March 8, 2011 @ 9:20 pm | Comment

Hhhhmmm………

So we can just bring the downfall of the CCP by making them increase spending security apparatus… OK. Just keep sending this messages for new… strolls.

On a more positive side, one could make a web game, alos in Iphone/Android, to select places for new… strolls, and then keep watching how the security forces keep themselves busy catching ghosts. Maybe even create a subscription in youtube or vimeo.

On an even more positive side.
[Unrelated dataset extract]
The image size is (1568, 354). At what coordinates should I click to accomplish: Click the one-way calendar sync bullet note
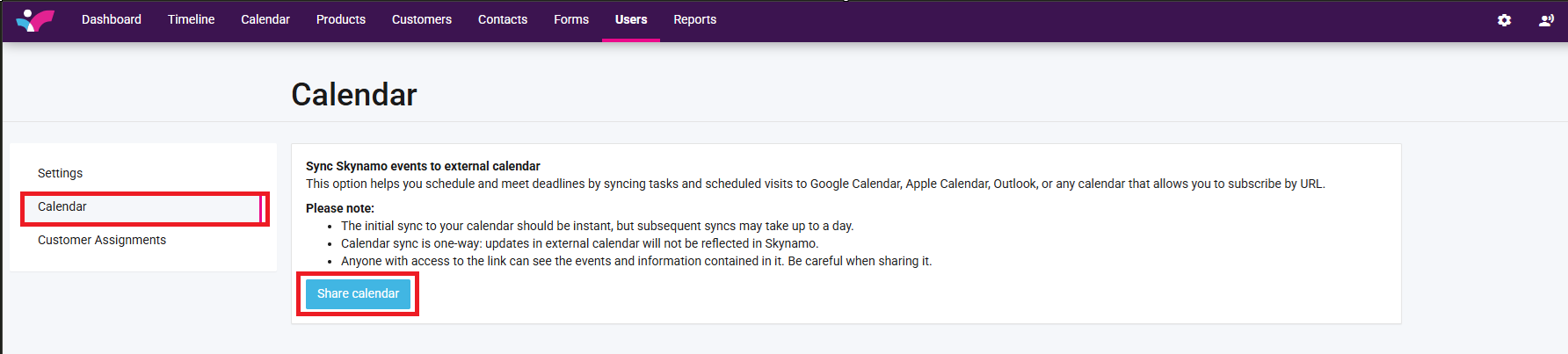tap(579, 243)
One can use the solicitousness of the security forces for improving street cleanliness,even also cleaning polluted places.
Just send the right message….. or just gather enough strolling people around the place you want to clean/decontaminate, and the cleaning squads will appear in no time.

March 8, 2011 @ 9:41 pm | Comment

A country whole political system brought down by an SMS or Tweet! Fascinating.
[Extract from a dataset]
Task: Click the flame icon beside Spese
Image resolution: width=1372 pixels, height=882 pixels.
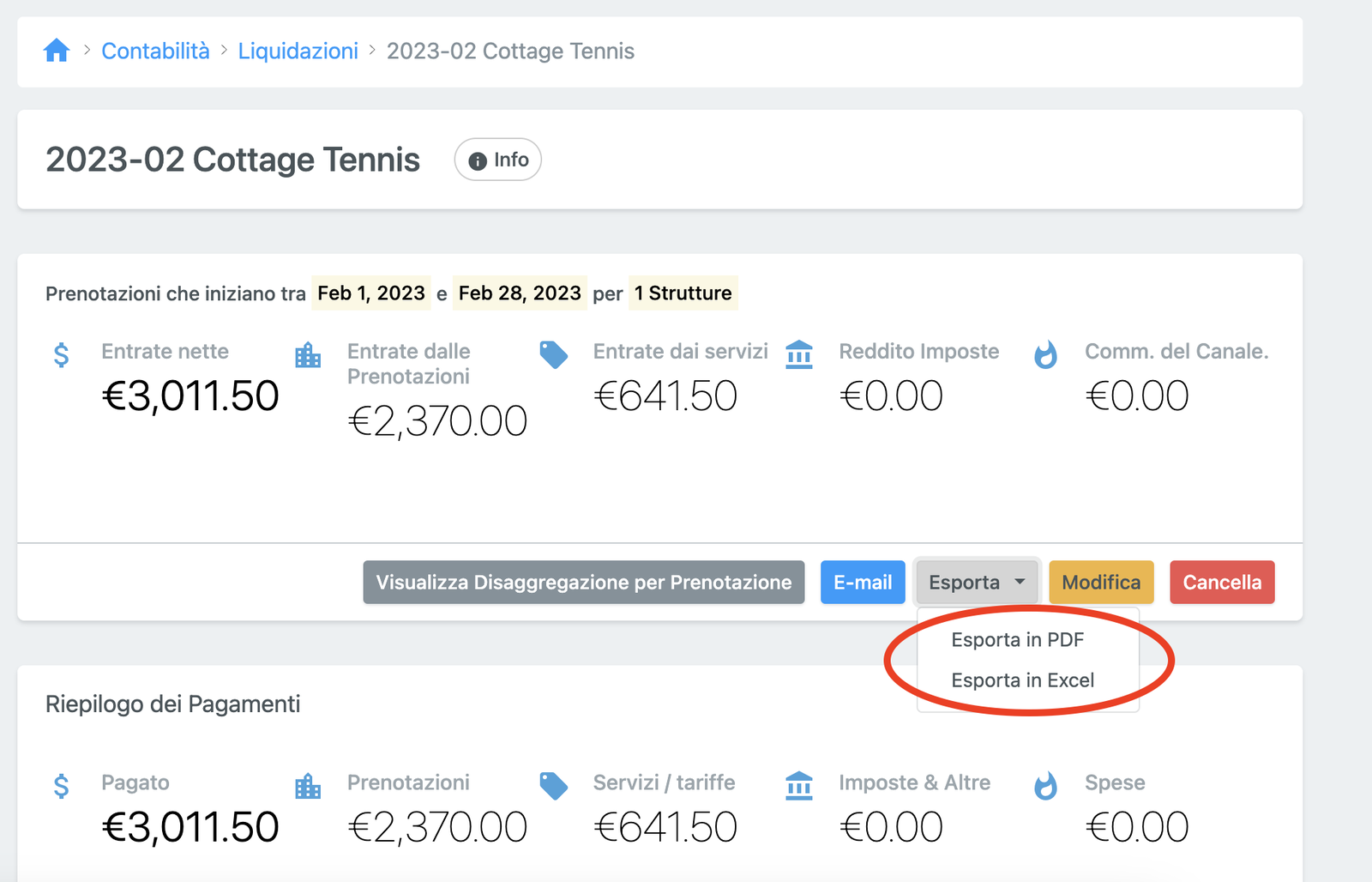Action: click(1045, 786)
March 8, 2011 @ 9:43 pm | Comment

Hhhhmm….. Bright idea. Could I send them to clean my house too….. 😉

I must ask the Chinese embassy here…

March 8, 2011 @ 9:45 pm | Comment

Sorry, cannot stop.

We can say the CCP is feeling… tweety.

http://tinyurl.com/5uzmx72

March 8, 2011 @ 9:49 pm | Comment

“internal security”, there’s a nice euphemism. I thought one of the recurring themes for CCP apologists was that the CCP has kept evil/colonial/cannabalizing foreign powers at bay. I guess she needs to keep evil/destabilizing/good-for-nothing PRC citizens in check too. Ahhh, the harmony…delivered by the trusty old CCP one clean street at a time.

March 9, 2011 @ 2:01 am | Comment

Harmony, a scent by Calvin Kline.

March 9, 2011 @ 3:13 am | Comment

I should have provided the source of the internal security figures in my original post, but the link is below:
http://tinyurl.com/6xfl7s7

March 9, 2011 @ 11:23 pm | Comment

Just for the fun of it

http://tinyurl.com/4w3trwt

😉

April 1, 2011 @ 10:31 pm | Comment

Any guess who is the scary one at the end?